Her smile persisted. “You could be, for all I know.”

We walked together down the Parkway until we reached Burning Spring Hill Road. The Dufferin Islands rolled off to the north in a haze of overgrown sedge and water-rotted sycamores. The Derby Lane dog track was still there, but it had seen better days—although, now that I thought about it, had the place ever seen
good
days?

“This place is creepy,” the girl said as we walked past the grounds.

I could see why she’d think that. The swaybacked spectators’ gallery seemed to be collapsing into itself like a jack-o’-lantern left sitting on a porch until mid-November. Every single bulb in its marquee was busted, likely the work of punks with an obsessive streak.

“It used to be nicer,” I said. “A little, anyway.
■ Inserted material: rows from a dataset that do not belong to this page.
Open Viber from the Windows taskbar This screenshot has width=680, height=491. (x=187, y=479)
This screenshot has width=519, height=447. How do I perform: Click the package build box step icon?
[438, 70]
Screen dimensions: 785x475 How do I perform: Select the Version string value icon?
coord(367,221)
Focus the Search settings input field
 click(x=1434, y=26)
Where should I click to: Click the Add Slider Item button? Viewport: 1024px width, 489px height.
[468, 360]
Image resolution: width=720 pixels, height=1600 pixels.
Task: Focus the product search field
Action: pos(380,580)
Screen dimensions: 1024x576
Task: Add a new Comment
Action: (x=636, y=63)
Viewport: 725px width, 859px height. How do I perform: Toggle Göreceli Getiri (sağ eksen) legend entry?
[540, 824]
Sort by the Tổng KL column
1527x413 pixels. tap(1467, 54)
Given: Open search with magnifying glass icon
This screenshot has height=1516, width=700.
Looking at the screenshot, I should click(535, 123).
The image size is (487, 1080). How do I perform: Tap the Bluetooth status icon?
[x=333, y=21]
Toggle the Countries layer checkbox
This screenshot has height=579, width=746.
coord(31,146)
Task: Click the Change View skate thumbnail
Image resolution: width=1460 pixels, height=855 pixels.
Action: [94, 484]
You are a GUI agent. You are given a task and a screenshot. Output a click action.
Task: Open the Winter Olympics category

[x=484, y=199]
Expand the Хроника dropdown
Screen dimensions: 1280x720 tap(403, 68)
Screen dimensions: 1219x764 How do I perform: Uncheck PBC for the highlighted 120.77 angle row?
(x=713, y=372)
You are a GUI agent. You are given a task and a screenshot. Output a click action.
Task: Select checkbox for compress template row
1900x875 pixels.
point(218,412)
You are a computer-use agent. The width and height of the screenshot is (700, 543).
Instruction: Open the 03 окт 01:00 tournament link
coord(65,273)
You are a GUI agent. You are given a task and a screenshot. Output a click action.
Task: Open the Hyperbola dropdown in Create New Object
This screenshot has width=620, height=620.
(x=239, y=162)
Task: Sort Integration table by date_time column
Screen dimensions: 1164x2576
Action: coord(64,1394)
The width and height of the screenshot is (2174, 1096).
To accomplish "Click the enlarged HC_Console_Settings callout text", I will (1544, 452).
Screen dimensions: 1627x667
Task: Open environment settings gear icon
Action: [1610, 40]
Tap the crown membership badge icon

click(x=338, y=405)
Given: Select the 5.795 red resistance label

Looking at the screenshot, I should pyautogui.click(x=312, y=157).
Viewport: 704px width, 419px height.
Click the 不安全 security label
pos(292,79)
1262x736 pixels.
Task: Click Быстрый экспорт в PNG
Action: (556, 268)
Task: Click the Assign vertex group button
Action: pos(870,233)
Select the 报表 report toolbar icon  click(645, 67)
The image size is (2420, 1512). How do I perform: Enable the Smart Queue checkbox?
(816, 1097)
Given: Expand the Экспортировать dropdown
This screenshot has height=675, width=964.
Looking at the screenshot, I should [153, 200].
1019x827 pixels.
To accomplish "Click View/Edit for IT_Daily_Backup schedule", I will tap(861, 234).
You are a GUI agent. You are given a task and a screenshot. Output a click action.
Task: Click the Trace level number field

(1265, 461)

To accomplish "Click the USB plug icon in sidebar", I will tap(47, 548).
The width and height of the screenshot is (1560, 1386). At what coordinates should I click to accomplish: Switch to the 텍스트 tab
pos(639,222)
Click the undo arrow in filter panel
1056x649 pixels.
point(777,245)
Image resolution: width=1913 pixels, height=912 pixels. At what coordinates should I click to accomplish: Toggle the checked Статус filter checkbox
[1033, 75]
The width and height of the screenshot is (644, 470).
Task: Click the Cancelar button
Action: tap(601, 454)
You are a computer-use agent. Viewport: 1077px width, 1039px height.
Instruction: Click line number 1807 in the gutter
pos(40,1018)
I had a dog. My friend and me, we both did. Greyhounds. We raced them here.”

“Bullshit,” the girl said cheerily.

“Not bullshit.” I walked across the lot, glass gritting under my soles. “Dolly Express. That was my dog’s name.”

“That’s weird.”

I acknowledged her complaint with a nod. “Racing dogs have silly names. We just called her Dolly.”

She touched her chin, eyes gazing skyward. “That’s an okay dog name. You okay?”

“Yeah,” I said. “Just thinking.”

We’d walked only a little further when the girl said, “This is me.”

A low-rent apartment block sat in the shadow of the escarpment. I watched while she climbed up the front stairs. She went ten steps, turned, and waved.

“See you.”

I waved back. “See you around, maybe.”

Her shrug said:
anything’s possible
. I watched until she was safely inside the building. She waved me off as if I was being stupid, she could handle herself.

I walked back to Derby Lane. Wind whipped off the river and howled around the marquee, singing off every point of busted glass. A burning ripcurl surged up from my stomach. This was a vital part of my life, right here. And it was gone now. I felt sick with nostalgia. Memory like a sickness, memory like a drug. I stood in the lengthening shadow of the lane, swallowed up by the black hole of my past.